So How Much Water Do Your Plants Need?

It depends on a number of things: 

Origin

From where did the plant species originate (rainforest, desert, etc.).

Tissue type

Is it woody like a tree or shrub (You need a saw or clippers to prune it), or herbaceous like a geranium (You can squish it with your foot)? Woody plants can go weeks without water. Most mature trees can thrive on monthly deep watering.

Structure

Plants with small, narrow, and tough foliage can survive without water the longest. Plants with big, soft, thin leaves will require the most water. However, there are always exceptions.

Maturity

Older established plants do not require the frequency of water that young plants require. But when you do water, soak ‘em good!

soil type

Plants use water at the same rate and amount regardless of soil type, but heavier soils stay wet longer that sandier soils and need to be watered less frequently than sandier soils..

weather

Temperature, wind, humidity, solar radiation (sun intensity). Guess which factor will dry a plant out faster: high temperature or high solar radiation? It’s solar radiation.
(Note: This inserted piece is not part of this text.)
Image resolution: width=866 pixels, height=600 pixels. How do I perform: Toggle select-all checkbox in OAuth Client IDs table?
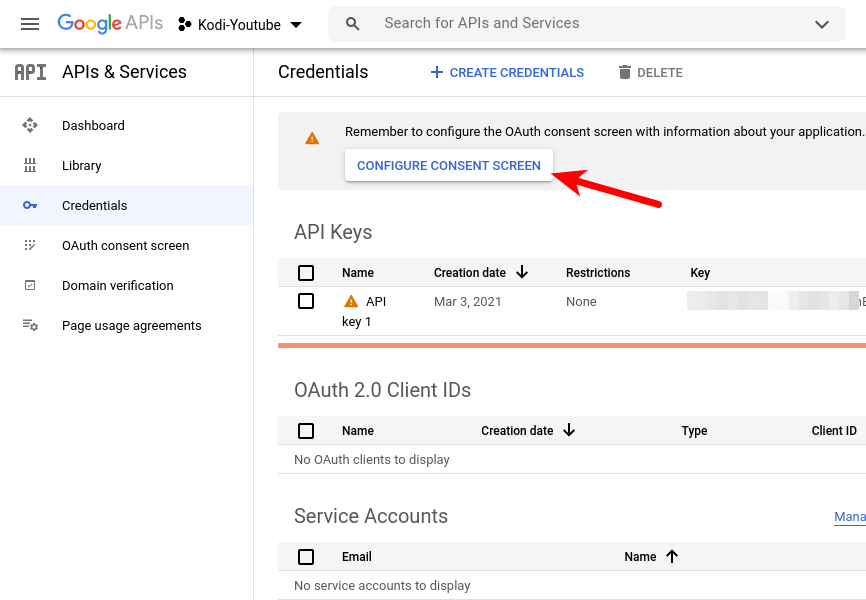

Air temperature is indirectly dependent on solar radiation.

microclimate

Sun or shade exposure, reflected heat, low lying areas (frost), water runoff, obstacles to air flow (hedges, fences), etc. all have effects on the rate of water use by plants.

 

Bottom line: Don’t be afraid to experiment. 

Skip watering for a week and see what happens (nothing will happen - unless it is super hot). Then try two weeks, three weeks or more, until you see signs of stress (pale leaf color, wilting). You will be shocked at how long your plants can go without water. When you do water, soak the heck out of your soil so all roots get some water.